Saved data entries:
• • • • •

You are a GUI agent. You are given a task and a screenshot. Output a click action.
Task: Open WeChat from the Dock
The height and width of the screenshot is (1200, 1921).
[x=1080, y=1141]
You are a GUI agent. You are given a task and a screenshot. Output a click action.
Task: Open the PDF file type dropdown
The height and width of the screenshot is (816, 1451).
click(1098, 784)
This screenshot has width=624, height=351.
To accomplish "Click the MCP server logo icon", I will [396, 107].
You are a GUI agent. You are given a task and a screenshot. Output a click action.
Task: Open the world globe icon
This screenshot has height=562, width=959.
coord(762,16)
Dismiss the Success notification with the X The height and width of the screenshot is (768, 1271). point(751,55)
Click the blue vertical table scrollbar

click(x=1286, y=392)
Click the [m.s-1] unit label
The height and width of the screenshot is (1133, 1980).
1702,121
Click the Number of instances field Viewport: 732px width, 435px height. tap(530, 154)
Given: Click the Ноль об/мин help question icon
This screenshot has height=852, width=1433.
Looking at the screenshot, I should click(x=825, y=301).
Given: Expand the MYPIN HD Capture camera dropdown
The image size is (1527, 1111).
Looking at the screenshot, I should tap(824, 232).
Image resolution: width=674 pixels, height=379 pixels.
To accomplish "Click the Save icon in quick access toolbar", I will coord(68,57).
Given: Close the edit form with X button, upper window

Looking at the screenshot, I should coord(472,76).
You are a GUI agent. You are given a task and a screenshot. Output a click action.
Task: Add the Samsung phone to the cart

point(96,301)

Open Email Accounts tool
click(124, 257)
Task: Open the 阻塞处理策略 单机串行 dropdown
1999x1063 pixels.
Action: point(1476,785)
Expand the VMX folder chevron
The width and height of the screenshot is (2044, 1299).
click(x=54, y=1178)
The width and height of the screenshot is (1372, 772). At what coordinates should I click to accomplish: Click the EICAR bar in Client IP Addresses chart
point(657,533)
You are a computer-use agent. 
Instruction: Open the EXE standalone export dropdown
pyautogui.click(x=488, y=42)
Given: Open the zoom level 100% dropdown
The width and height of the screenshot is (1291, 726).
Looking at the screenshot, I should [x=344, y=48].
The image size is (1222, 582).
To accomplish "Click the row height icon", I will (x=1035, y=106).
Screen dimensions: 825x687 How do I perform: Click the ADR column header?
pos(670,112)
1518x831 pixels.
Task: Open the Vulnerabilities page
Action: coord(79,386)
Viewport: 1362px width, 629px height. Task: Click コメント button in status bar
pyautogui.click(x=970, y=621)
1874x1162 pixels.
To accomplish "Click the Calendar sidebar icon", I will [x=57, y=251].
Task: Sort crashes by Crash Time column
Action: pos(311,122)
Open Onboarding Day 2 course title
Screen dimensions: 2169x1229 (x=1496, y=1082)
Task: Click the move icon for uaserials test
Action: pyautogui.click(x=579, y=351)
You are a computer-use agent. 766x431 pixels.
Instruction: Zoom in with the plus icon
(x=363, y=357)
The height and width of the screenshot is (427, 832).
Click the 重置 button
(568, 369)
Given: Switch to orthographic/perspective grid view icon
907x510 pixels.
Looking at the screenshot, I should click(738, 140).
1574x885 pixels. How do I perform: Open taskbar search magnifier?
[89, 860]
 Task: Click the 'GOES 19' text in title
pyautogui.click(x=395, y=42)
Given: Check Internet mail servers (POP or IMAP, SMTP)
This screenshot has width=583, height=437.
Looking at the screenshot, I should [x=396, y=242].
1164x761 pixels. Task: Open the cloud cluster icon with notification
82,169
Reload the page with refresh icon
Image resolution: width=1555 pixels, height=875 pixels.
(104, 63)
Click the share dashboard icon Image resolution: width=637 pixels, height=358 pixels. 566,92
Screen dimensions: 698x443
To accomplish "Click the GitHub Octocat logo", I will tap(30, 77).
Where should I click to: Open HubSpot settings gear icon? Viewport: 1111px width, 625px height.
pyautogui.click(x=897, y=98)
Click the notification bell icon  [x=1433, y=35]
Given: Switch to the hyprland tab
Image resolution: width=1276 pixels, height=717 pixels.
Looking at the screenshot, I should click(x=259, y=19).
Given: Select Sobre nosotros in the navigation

• • • • •

▸ **Work required**: All entries are to be printed once more, exactly as given.

▸ **Solution below**:
You are a GUI agent. You are given a task and a screenshot. Output a click action.
Task: Open WeChat from the Dock
The height and width of the screenshot is (1200, 1921).
[x=1080, y=1141]
You are a GUI agent. You are given a task and a screenshot. Output a click action.
Task: Open the PDF file type dropdown
The height and width of the screenshot is (816, 1451).
click(1098, 784)
This screenshot has width=624, height=351.
To accomplish "Click the MCP server logo icon", I will [396, 107].
You are a GUI agent. You are given a task and a screenshot. Output a click action.
Task: Open the world globe icon
This screenshot has height=562, width=959.
coord(762,16)
Dismiss the Success notification with the X The height and width of the screenshot is (768, 1271). point(751,55)
Click the blue vertical table scrollbar

click(x=1286, y=392)
Click the [m.s-1] unit label
The height and width of the screenshot is (1133, 1980).
1702,121
Click the Number of instances field Viewport: 732px width, 435px height. tap(530, 154)
Given: Click the Ноль об/мин help question icon
This screenshot has height=852, width=1433.
Looking at the screenshot, I should click(x=825, y=301).
Given: Expand the MYPIN HD Capture camera dropdown
The image size is (1527, 1111).
Looking at the screenshot, I should tap(824, 232).
Image resolution: width=674 pixels, height=379 pixels.
To accomplish "Click the Save icon in quick access toolbar", I will coord(68,57).
Given: Close the edit form with X button, upper window

Looking at the screenshot, I should coord(472,76).
You are a GUI agent. You are given a task and a screenshot. Output a click action.
Task: Add the Samsung phone to the cart

point(96,301)

Open Email Accounts tool
click(124, 257)
Task: Open the 阻塞处理策略 单机串行 dropdown
1999x1063 pixels.
Action: point(1476,785)
Expand the VMX folder chevron
The width and height of the screenshot is (2044, 1299).
click(x=54, y=1178)
The width and height of the screenshot is (1372, 772). At what coordinates should I click to accomplish: Click the EICAR bar in Client IP Addresses chart
point(657,533)
You are a computer-use agent. 
Instruction: Open the EXE standalone export dropdown
pyautogui.click(x=488, y=42)
Given: Open the zoom level 100% dropdown
The width and height of the screenshot is (1291, 726).
Looking at the screenshot, I should [x=344, y=48].
The image size is (1222, 582).
To accomplish "Click the row height icon", I will (x=1035, y=106).
Screen dimensions: 825x687 How do I perform: Click the ADR column header?
pos(670,112)
1518x831 pixels.
Task: Open the Vulnerabilities page
Action: coord(79,386)
Viewport: 1362px width, 629px height. Task: Click コメント button in status bar
pyautogui.click(x=970, y=621)
1874x1162 pixels.
To accomplish "Click the Calendar sidebar icon", I will [x=57, y=251].
Task: Sort crashes by Crash Time column
Action: pos(311,122)
Open Onboarding Day 2 course title
Screen dimensions: 2169x1229 (x=1496, y=1082)
Task: Click the move icon for uaserials test
Action: pyautogui.click(x=579, y=351)
You are a computer-use agent. 766x431 pixels.
Instruction: Zoom in with the plus icon
(x=363, y=357)
The height and width of the screenshot is (427, 832).
Click the 重置 button
(568, 369)
Given: Switch to orthographic/perspective grid view icon
907x510 pixels.
Looking at the screenshot, I should click(738, 140).
1574x885 pixels. How do I perform: Open taskbar search magnifier?
[89, 860]
 Task: Click the 'GOES 19' text in title
pyautogui.click(x=395, y=42)
Given: Check Internet mail servers (POP or IMAP, SMTP)
This screenshot has width=583, height=437.
Looking at the screenshot, I should [x=396, y=242].
1164x761 pixels. Task: Open the cloud cluster icon with notification
82,169
Reload the page with refresh icon
Image resolution: width=1555 pixels, height=875 pixels.
(104, 63)
Click the share dashboard icon Image resolution: width=637 pixels, height=358 pixels. 566,92
Screen dimensions: 698x443
To accomplish "Click the GitHub Octocat logo", I will tap(30, 77).
Where should I click to: Open HubSpot settings gear icon? Viewport: 1111px width, 625px height.
pyautogui.click(x=897, y=98)
Click the notification bell icon  [x=1433, y=35]
Given: Switch to the hyprland tab
Image resolution: width=1276 pixels, height=717 pixels.
Looking at the screenshot, I should click(x=259, y=19).
Given: Select Sobre nosotros in the navigation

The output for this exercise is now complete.